SUPPLIED ENTRIES =>
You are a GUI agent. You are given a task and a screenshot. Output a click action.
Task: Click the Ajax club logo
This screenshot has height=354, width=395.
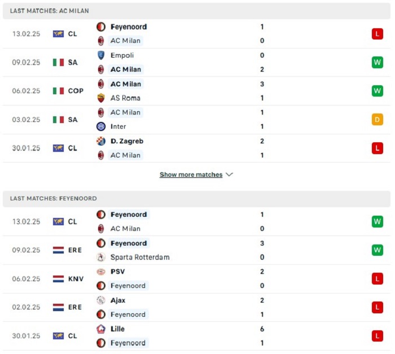101,300
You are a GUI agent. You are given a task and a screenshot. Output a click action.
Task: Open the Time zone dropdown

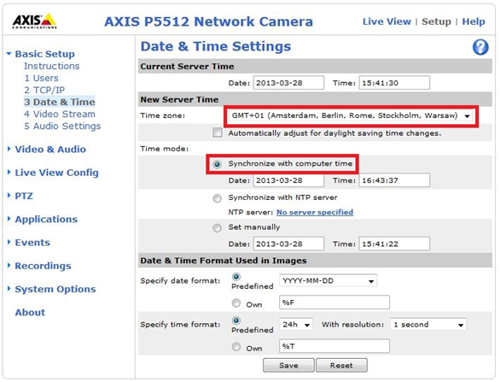[350, 115]
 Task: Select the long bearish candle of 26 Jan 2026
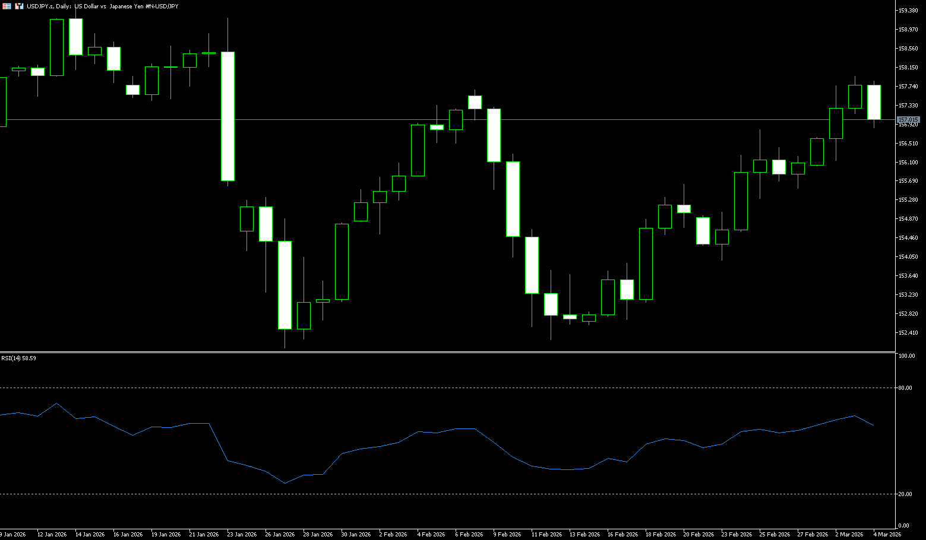point(285,285)
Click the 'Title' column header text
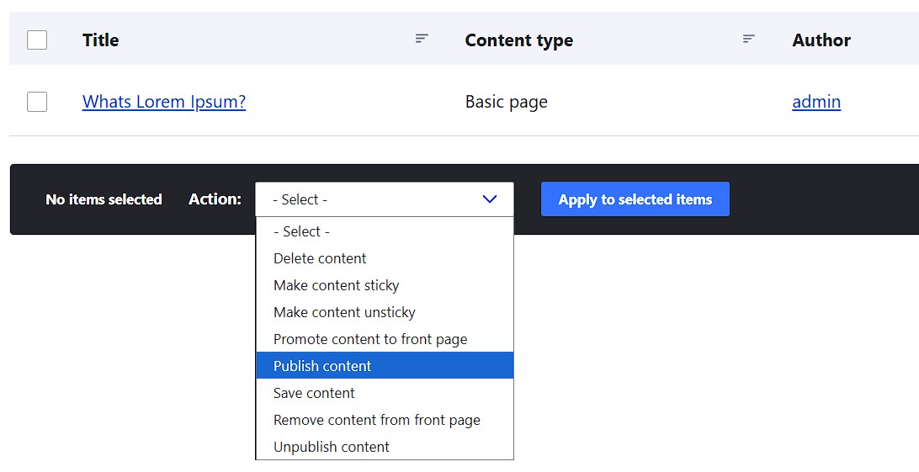 [x=100, y=40]
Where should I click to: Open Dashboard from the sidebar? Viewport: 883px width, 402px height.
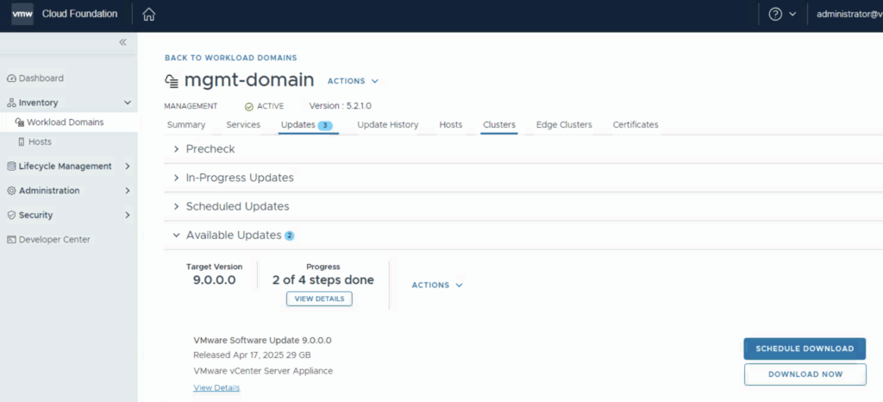pyautogui.click(x=41, y=79)
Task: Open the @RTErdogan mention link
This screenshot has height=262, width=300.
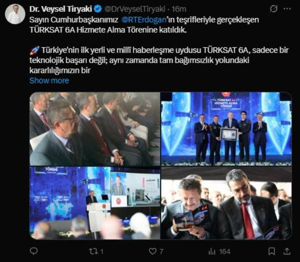Action: pyautogui.click(x=144, y=20)
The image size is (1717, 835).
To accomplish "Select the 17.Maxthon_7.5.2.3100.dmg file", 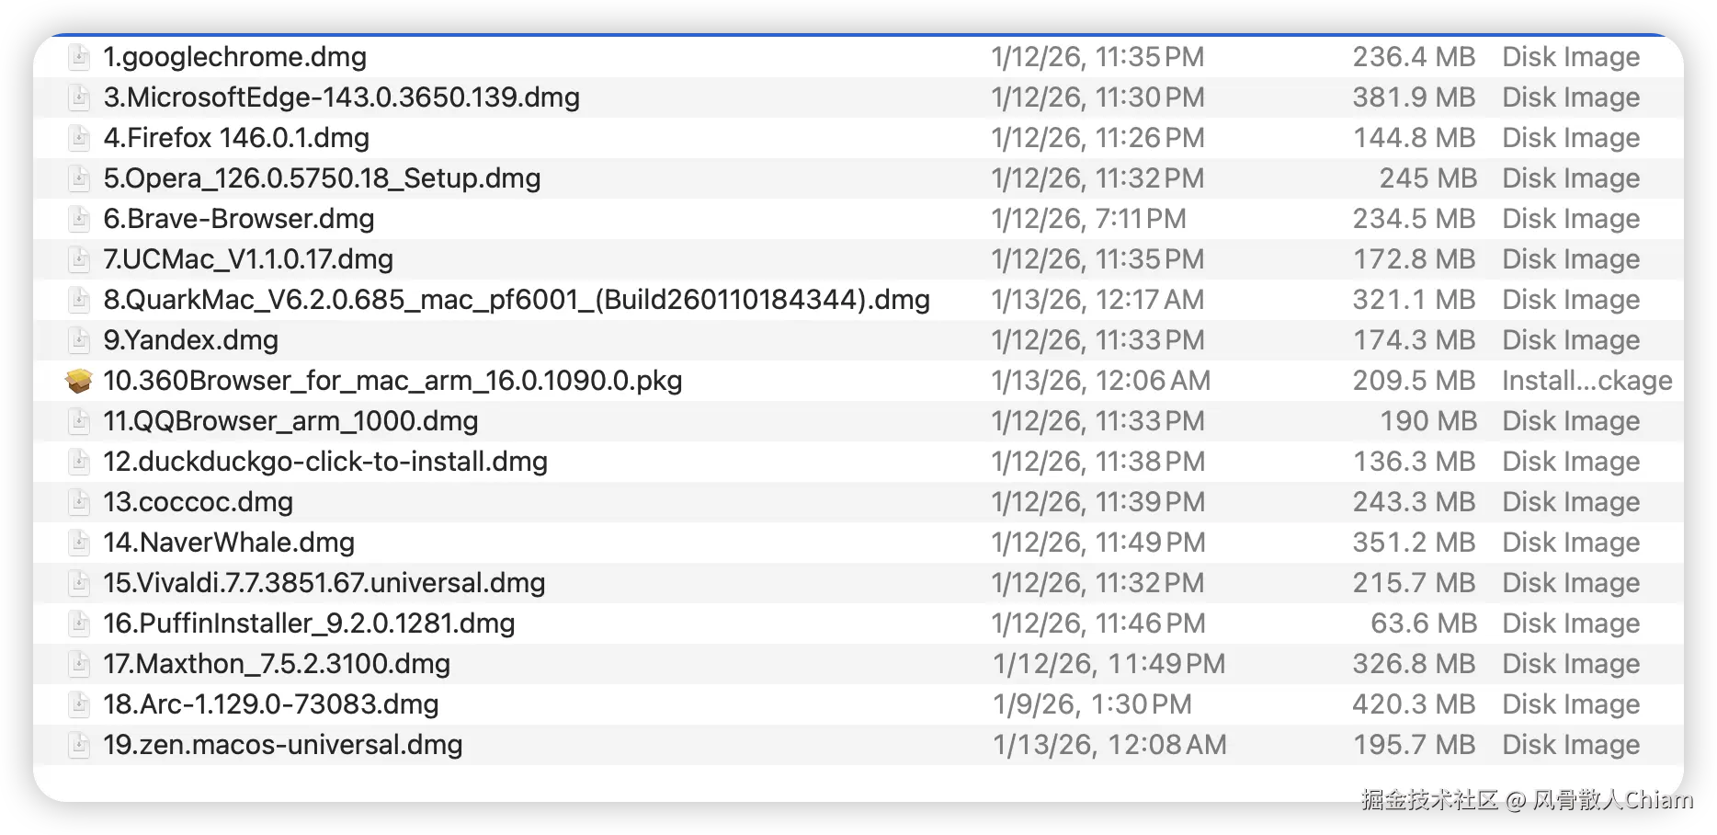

PROMPT => Only the lines from the one that contains "The image size is (1717, 835)." through the last line of the records may appear in the answer, retyped exactly and with no pictures.

PROBLEM SOLUTION =>
The image size is (1717, 835).
To accomplish "Select the 17.Maxthon_7.5.2.3100.dmg file", 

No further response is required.